I feel that it depends greatly on what sort of attack you are defending against, and what circumstances you are likely to find yourself. A lot of people in my class are bouncers, and they use the techniques on an almost daily basis. In this case, Aikido is an amazing art simply because of the ability to control the other person without injuring them.
For the same reason, we also have a lot of cops, one of whom is a trainer for the academy. Again, this is great for people who know that they must take the initiative, are typically alert, and would be legally liable for causing more injury than was necessary.
For a stand up fight, you have a bit of a different story. Against linear arts, like karate for instance, it has an advantage of being circular in nature - and linear arts typically don't train for that. You also have an advantage in that most Aikido schools practice the rondori - multiple attackers - that helps in that sort of situation.
Still, there are two types of attackers that I have trouble with using straight Aikido - the boxer, and the soldier. The soldier is a no brainer here, if you are against an opponent that wants to kill you, you have to be in that same mindset to win. My sensei taught Aikido to American soldiers during the Korean war, but admits that he had to modify it to to a more brutal (and simpler) form for it to be the most effective in the given situation and the limited training time.
Boxers are difficult because of the jab. The job doesn't use the whole body, and is difficult for the Aikidoka to properly off-balance and lead the opponent. In my style, we incorporate trapping to offset this - but I have to admit it's the hardest thing I've tried to do. Usually, when I spar against boxer types, I stay out of range until they get pissed off and finally give me a good hit to work with - I need to make my traps more mindless.
This is the really difficult thing about Aikido, and all martial arts really. Knowing intellectually what you need to do to counter an attack is relatively easy. Training your body to execute the most appropriate technique without thought, while maintaining composure and awareness of the environment, is the hard part. This is why I think rondori is so important for the practice of Aikido, it forces you to stop thinking and start doing what you can to avoid getting clobbered.
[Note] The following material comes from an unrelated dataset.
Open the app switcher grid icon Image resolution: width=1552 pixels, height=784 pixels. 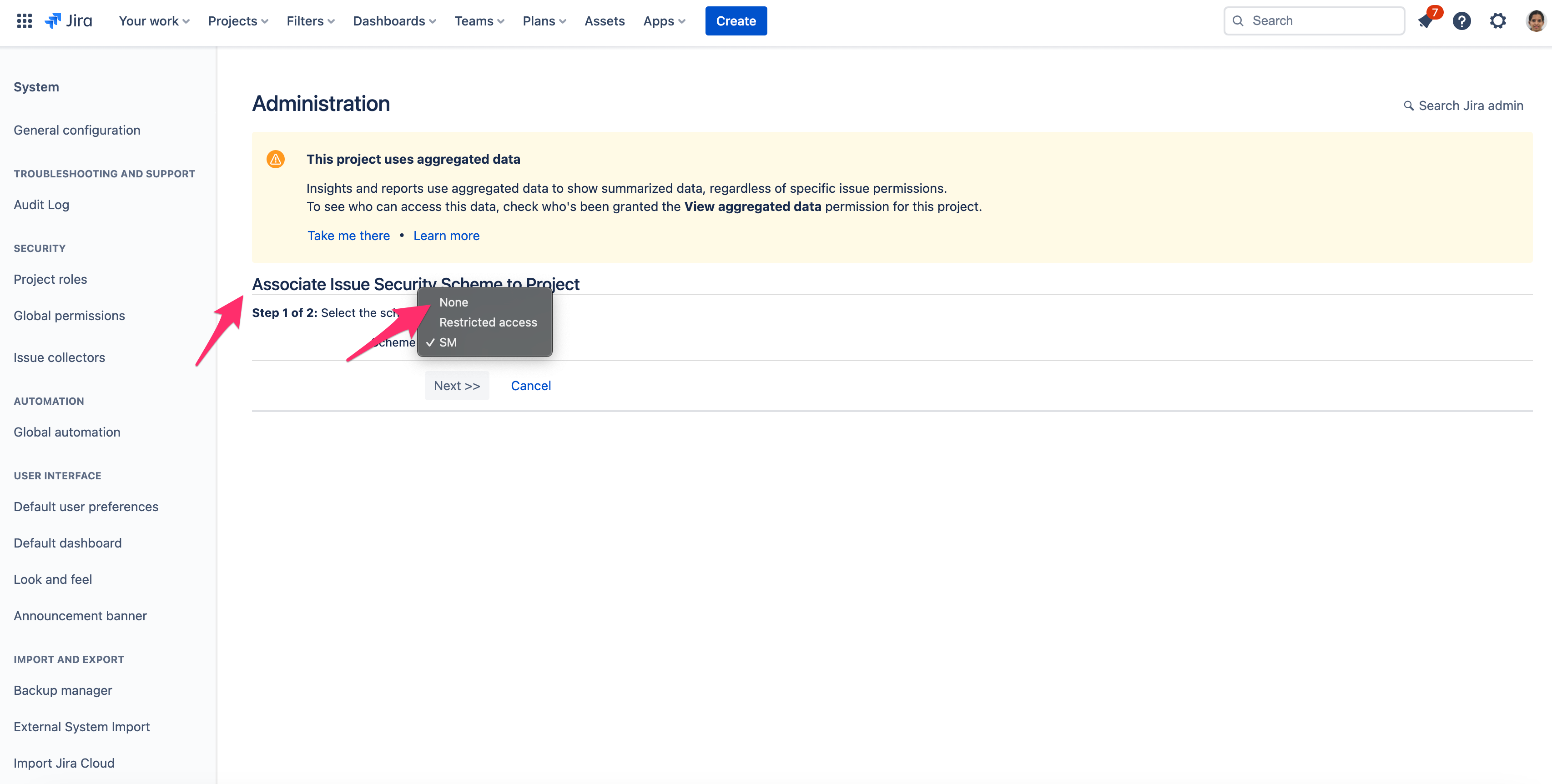coord(24,21)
One thing that may seem odd at first, you will never see white belts in Aikido doing anything that resembles combat. Hell, you really don't start seeing anything that looks like combat until you see two high Kyu grades or even Dan ranks working together. This is simply due to the fact that lower ranks can't fall really hard. Since they can't fall hard, they typically work out at 1/4 speed - different from the usual 3/4 speed for sparring in other styles. As you get better at falling though, the more speed and power you can use, and the more fun you have!